* [Set task] In the rows below, swap every "Where should I click to" for "Where do I click to" and keep everything else the same.
═════ Given data ═════
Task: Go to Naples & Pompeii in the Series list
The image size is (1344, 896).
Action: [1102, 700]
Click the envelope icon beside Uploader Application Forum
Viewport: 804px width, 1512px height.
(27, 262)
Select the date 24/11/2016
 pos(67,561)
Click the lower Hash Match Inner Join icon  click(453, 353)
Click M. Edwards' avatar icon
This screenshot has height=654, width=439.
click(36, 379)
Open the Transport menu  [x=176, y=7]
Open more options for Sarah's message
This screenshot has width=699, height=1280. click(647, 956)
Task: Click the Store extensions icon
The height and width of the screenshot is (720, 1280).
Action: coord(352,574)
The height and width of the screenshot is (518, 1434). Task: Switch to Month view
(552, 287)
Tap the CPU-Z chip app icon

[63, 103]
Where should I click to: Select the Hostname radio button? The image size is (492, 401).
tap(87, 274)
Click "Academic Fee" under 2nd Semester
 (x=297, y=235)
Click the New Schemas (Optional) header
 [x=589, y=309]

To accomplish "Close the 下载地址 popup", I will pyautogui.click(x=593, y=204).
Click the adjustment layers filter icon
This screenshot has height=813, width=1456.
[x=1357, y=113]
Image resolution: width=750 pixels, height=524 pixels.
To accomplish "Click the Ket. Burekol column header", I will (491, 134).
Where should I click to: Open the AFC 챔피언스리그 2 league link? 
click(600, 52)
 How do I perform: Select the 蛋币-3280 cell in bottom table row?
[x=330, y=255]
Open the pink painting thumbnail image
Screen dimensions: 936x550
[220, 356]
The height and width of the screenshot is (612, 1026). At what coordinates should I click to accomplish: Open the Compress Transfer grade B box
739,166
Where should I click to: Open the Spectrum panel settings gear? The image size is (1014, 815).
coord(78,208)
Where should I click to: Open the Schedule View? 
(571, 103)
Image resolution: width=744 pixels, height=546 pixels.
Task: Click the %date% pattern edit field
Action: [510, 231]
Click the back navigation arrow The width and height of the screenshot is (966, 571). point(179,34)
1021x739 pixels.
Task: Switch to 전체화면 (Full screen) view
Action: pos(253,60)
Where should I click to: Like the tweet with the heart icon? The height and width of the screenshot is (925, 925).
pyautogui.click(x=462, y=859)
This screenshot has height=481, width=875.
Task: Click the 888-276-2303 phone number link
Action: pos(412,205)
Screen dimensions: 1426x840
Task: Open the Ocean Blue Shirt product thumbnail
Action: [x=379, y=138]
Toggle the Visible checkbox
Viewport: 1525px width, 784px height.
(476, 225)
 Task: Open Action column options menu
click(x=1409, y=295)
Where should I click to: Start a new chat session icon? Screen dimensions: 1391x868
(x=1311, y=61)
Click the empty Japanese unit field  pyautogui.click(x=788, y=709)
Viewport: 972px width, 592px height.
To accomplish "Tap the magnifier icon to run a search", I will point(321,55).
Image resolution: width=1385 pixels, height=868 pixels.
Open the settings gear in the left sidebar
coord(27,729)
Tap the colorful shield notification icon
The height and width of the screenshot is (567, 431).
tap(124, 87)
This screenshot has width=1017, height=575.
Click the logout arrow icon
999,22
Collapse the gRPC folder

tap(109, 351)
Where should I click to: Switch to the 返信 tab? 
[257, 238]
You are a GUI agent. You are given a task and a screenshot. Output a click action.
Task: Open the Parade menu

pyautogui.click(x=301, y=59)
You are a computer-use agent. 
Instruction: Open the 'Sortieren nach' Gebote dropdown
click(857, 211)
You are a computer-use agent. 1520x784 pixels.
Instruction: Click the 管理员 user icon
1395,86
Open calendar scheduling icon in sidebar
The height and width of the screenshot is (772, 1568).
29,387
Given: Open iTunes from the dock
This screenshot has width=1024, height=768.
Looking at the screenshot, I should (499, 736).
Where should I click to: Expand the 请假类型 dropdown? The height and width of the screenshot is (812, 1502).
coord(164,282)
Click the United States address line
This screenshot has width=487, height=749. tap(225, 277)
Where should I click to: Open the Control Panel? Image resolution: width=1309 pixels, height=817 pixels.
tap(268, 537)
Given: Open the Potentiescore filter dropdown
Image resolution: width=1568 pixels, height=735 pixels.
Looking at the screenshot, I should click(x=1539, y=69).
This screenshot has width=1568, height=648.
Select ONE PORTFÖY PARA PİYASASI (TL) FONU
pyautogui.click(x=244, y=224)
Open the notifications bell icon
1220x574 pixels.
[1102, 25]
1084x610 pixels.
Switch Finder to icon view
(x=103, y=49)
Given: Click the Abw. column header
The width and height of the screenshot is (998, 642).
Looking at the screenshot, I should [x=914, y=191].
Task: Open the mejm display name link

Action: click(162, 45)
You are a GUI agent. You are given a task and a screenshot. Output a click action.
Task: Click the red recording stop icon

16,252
═════
* [Task solution]
Task: Go to Naples & Pompeii in the Series list
The image size is (1344, 896).
Action: [1102, 700]
Click the envelope icon beside Uploader Application Forum
Viewport: 804px width, 1512px height.
(27, 262)
Select the date 24/11/2016
 pos(67,561)
Click the lower Hash Match Inner Join icon  click(453, 353)
Click M. Edwards' avatar icon
This screenshot has height=654, width=439.
click(36, 379)
Open the Transport menu  [x=176, y=7]
Open more options for Sarah's message
This screenshot has width=699, height=1280. click(647, 956)
Task: Click the Store extensions icon
The height and width of the screenshot is (720, 1280).
Action: coord(352,574)
The height and width of the screenshot is (518, 1434). Task: Switch to Month view
(552, 287)
Tap the CPU-Z chip app icon

[63, 103]
Where do I click to: Select the Hostname radio button? The image size is (492, 401).
tap(87, 274)
Click "Academic Fee" under 2nd Semester
 (x=297, y=235)
Click the New Schemas (Optional) header
 [x=589, y=309]

To accomplish "Close the 下载地址 popup", I will pyautogui.click(x=593, y=204).
Click the adjustment layers filter icon
This screenshot has height=813, width=1456.
[x=1357, y=113]
Image resolution: width=750 pixels, height=524 pixels.
To accomplish "Click the Ket. Burekol column header", I will (491, 134).
Where do I click to: Open the AFC 챔피언스리그 2 league link? 
click(600, 52)
 How do I perform: Select the 蛋币-3280 cell in bottom table row?
[x=330, y=255]
Open the pink painting thumbnail image
Screen dimensions: 936x550
[220, 356]
The height and width of the screenshot is (612, 1026). At what coordinates should I click to accomplish: Open the Compress Transfer grade B box
739,166
Where do I click to: Open the Spectrum panel settings gear? The image size is (1014, 815).
coord(78,208)
Where do I click to: Open the Schedule View? 
(571, 103)
Image resolution: width=744 pixels, height=546 pixels.
Task: Click the %date% pattern edit field
Action: [510, 231]
Click the back navigation arrow The width and height of the screenshot is (966, 571). point(179,34)
1021x739 pixels.
Task: Switch to 전체화면 (Full screen) view
Action: pos(253,60)
Where do I click to: Like the tweet with the heart icon? The height and width of the screenshot is (925, 925).
pyautogui.click(x=462, y=859)
This screenshot has height=481, width=875.
Task: Click the 888-276-2303 phone number link
Action: pos(412,205)
Screen dimensions: 1426x840
Task: Open the Ocean Blue Shirt product thumbnail
Action: [x=379, y=138]
Toggle the Visible checkbox
Viewport: 1525px width, 784px height.
(476, 225)
 Task: Open Action column options menu
click(x=1409, y=295)
Where do I click to: Start a new chat session icon? Screen dimensions: 1391x868
(x=1311, y=61)
Click the empty Japanese unit field  pyautogui.click(x=788, y=709)
Viewport: 972px width, 592px height.
To accomplish "Tap the magnifier icon to run a search", I will point(321,55).
Image resolution: width=1385 pixels, height=868 pixels.
Open the settings gear in the left sidebar
coord(27,729)
Tap the colorful shield notification icon
The height and width of the screenshot is (567, 431).
tap(124, 87)
This screenshot has width=1017, height=575.
Click the logout arrow icon
999,22
Collapse the gRPC folder

tap(109, 351)
Where do I click to: Switch to the 返信 tab? 
[257, 238]
You are a GUI agent. You are given a task and a screenshot. Output a click action.
Task: Open the Parade menu

pyautogui.click(x=301, y=59)
You are a computer-use agent. 
Instruction: Open the 'Sortieren nach' Gebote dropdown
click(857, 211)
You are a computer-use agent. 1520x784 pixels.
Instruction: Click the 管理员 user icon
1395,86
Open calendar scheduling icon in sidebar
The height and width of the screenshot is (772, 1568).
29,387
Given: Open iTunes from the dock
This screenshot has width=1024, height=768.
Looking at the screenshot, I should (499, 736).
Where do I click to: Expand the 请假类型 dropdown? The height and width of the screenshot is (812, 1502).
coord(164,282)
Click the United States address line
This screenshot has width=487, height=749. tap(225, 277)
Where do I click to: Open the Control Panel? Image resolution: width=1309 pixels, height=817 pixels.
tap(268, 537)
Given: Open the Potentiescore filter dropdown
Image resolution: width=1568 pixels, height=735 pixels.
Looking at the screenshot, I should click(x=1539, y=69).
This screenshot has width=1568, height=648.
Select ONE PORTFÖY PARA PİYASASI (TL) FONU
pyautogui.click(x=244, y=224)
Open the notifications bell icon
1220x574 pixels.
[1102, 25]
1084x610 pixels.
Switch Finder to icon view
(x=103, y=49)
Given: Click the Abw. column header
The width and height of the screenshot is (998, 642).
Looking at the screenshot, I should [x=914, y=191].
Task: Open the mejm display name link

Action: click(162, 45)
You are a GUI agent. You are given a task and a screenshot. Output a click action.
Task: Click the red recording stop icon

16,252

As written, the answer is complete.